The intent is to prevent a reaction force that attempts to push the spreader up or down, since the firmness of the connection between shroud and spreader tip is tenuous at best. It also prevents putting the spreader under bending strain, when it should be loaded only in compression. I think the angle of the spreader bracket is really only a guide to get things set up.
Example: if the spreader is set dead horizontal, the smaller angle between shroud and spreader above the spreader tends to push the spreader down. If it slips too far, the shroud goes slack with possibly disastrous results.
So lay out the geometry bases on a scale drawing or mathematical calculations taking into consideration the width at the base, height of the mast, length of the spreader and height of the spreader. For those fixed pieces of information the variable will be the angle of the spreader to the mast, which is what it is, and will NOT be the same above and below the spreader. Of course any of the above bits of data can be varied to change the outcome, but the primary ones you COULD change if you already have the boat and mast (which you do) are the length of the spreader, height of the spreaders from deck, and spreader angle.
I gather your mast is slightly different than original in at least one or 2 of above (length, width of mast section, height of spreader mount), but if it is any help, I have my rig down on various parts of my property, so I could give you the dimesions of the above if needed (such as spreader length or attachment height).
I still have one of my original spreader brackets (cracked) and a replacement that was made from non or cheap stainless about 25 or 30 years ago. Very heavy, but caused some corrosion on the mast underneath. I would like to have some new ones welded up out of heavy aluminum of the same type as the mast, and perhaps annodized, though I may make due with a set of the available aftermarket cast ones which I found online somewhere.

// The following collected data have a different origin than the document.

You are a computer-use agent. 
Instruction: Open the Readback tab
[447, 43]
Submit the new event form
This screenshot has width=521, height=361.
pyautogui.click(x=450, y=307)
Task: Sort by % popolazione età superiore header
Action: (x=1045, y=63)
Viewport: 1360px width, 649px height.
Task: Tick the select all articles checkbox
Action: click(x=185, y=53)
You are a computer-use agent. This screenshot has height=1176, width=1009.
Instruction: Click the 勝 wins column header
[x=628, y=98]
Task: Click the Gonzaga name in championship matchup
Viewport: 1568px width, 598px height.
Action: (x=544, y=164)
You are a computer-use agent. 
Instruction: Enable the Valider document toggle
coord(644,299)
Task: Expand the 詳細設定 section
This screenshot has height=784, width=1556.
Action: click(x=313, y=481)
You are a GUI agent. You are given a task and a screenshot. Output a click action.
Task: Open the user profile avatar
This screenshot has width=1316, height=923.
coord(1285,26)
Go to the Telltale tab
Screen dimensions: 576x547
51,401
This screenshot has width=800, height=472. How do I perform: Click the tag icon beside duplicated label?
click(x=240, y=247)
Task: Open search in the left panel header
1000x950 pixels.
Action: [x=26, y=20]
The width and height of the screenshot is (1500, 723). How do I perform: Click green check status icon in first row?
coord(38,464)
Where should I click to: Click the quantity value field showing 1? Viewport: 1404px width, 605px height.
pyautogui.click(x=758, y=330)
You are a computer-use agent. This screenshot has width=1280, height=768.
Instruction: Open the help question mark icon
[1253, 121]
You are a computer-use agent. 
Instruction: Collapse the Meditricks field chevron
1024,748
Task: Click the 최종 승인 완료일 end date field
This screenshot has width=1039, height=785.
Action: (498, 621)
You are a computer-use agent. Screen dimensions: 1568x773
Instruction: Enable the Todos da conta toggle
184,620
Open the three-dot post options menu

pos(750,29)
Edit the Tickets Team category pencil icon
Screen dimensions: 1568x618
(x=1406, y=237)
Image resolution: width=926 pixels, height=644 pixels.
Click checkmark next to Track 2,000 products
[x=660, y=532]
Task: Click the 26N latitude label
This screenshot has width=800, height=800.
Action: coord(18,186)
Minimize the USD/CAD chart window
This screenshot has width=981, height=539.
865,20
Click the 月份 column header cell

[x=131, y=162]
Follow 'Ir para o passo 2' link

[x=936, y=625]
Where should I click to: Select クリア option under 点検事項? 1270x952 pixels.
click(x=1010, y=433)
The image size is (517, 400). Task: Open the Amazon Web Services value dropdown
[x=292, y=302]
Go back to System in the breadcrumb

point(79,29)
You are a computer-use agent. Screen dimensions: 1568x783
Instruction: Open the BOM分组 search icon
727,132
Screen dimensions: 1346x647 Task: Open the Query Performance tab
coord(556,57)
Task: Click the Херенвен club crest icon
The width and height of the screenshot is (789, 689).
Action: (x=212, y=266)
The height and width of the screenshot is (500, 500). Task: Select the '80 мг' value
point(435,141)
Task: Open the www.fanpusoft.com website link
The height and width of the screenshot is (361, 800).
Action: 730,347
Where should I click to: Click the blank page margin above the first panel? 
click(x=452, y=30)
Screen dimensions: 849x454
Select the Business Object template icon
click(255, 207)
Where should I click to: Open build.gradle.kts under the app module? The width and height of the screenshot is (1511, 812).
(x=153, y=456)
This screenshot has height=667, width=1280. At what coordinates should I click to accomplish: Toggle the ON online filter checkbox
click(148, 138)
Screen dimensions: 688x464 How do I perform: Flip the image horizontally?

The spreader are just heavy round aluminum tubes Suprisingly thick walls, which turned out to be good, since one of the metal halyards has been rubbing through it for may years prior to my getting hold of her. If it had been as thin as it could have been, it surely would have worn right through.
As a non-sequitor of sorts, I exprience my first dismasting on a sailboat last year, on my brother in law's wooden catboat. It was an unstayed wooden mast of several decades vintage, glued up, but punky at the core. Very dramatic, but nobody was injured. Luckily no kids on board at the time, just 3 able and resourceful friends. We managed to retrieve it in tow to Cuttyhunk island, where it was quickly adopted by a local fisherman as a flagpole. We just wanted to avoid creating a hazard to navigation. Last time I was on the boat it was sporting a very stout metal mast, which I appreciated when reefing the big gaff sail.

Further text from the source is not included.